ペンダントに選ばれ、魔法少女としての力を得たこと。そしてその力を使って、怪物を倒し、誰かを守ったこと。最初はただの偶然だった。自分には関係のない話だと思っていた。でも、気がつけば僕はその中に飛び込んでいた。
「こんな風に変わるなんて、思ってもみなかったよな……。」
呟きながら、自分の拳を見つめる。この拳で守ったものが確かにあった。目の前に立ちはだかる怪物を倒した時の達成感。それが、こんなにも自分を前向きにさせるとは思わなかった。
そして、この力を通じて周りの人たちとの関係も変わった。家族、友人、そして妹――。以前よりも心の距離が近くなった気がする。たった一つの力が、こんなにも世界を変えるなんて。
「この力がある限り、僕にはやるべきことがあるんだな。」
そう思うと、不思議と気持ちが軽くなる。今まではただ受け身で、毎日をやり過ごすだけだった。けれど、今は違う。この力をどう使うかは僕次第だ。そして、それが誰かの役に立つなら、僕はこの力を使い続けよう。

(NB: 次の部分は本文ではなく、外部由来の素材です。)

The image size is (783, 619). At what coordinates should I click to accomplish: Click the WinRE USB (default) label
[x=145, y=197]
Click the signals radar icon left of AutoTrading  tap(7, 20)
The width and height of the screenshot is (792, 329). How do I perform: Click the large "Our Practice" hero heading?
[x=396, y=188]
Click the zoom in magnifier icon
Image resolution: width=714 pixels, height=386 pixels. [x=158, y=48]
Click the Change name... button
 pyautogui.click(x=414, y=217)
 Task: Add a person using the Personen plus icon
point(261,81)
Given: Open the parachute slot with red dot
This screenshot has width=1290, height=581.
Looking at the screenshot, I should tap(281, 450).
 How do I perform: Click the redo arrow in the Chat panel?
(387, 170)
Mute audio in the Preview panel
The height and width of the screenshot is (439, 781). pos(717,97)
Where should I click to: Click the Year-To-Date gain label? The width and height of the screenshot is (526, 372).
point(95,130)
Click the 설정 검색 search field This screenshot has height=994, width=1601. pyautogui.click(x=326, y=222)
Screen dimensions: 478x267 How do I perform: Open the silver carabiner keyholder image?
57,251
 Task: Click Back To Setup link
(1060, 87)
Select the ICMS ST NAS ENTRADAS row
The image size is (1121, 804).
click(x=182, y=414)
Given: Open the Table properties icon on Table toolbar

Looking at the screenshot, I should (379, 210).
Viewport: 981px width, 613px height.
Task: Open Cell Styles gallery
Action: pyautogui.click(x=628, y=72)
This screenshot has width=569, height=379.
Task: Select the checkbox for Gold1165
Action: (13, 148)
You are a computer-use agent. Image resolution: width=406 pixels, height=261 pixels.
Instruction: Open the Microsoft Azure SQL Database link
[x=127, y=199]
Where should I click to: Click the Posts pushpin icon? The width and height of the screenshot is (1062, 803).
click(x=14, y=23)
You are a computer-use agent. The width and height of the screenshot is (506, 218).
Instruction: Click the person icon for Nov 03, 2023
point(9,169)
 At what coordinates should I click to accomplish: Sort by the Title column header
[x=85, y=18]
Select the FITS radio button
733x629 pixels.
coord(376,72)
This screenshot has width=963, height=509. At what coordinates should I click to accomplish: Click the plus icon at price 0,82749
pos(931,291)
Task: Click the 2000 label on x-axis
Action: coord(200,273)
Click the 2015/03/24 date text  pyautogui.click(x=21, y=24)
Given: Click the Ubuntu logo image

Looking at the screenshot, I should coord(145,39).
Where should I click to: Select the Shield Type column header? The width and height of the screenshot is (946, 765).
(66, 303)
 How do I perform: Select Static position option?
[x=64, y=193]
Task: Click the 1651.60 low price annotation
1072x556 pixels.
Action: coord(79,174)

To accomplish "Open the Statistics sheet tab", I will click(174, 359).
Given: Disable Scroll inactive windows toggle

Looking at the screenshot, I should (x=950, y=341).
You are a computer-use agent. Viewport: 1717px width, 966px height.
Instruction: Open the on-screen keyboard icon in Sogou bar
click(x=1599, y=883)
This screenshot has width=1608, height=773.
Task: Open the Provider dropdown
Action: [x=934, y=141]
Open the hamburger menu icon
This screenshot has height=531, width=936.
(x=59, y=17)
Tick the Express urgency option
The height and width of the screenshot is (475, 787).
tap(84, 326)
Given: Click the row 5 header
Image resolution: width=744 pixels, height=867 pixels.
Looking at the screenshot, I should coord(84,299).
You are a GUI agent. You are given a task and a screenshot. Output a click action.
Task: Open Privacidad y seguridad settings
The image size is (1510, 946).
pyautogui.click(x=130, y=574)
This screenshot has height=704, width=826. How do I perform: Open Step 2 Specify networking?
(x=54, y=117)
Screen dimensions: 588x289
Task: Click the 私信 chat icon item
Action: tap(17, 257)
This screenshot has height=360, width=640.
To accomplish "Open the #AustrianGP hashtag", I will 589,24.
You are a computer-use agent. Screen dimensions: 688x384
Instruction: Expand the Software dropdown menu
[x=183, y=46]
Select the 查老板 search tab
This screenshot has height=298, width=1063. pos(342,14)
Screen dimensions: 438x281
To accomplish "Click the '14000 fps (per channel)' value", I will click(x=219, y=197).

窓の外を見ると、夜の静けさが広がっていた。星がちらほらと見える空を見上げながら、深呼吸をする。
「明日も楽しみだな……。」
ベッドに横になり、ペンダントを手に取る。柔らかな光を放つそれを胸元に抱えながら、静かに目を閉じた。少しずつだけど、確実に自分の中で何かが変わっている。それを感じながら、僕はゆっくりと眠りに落ちていった。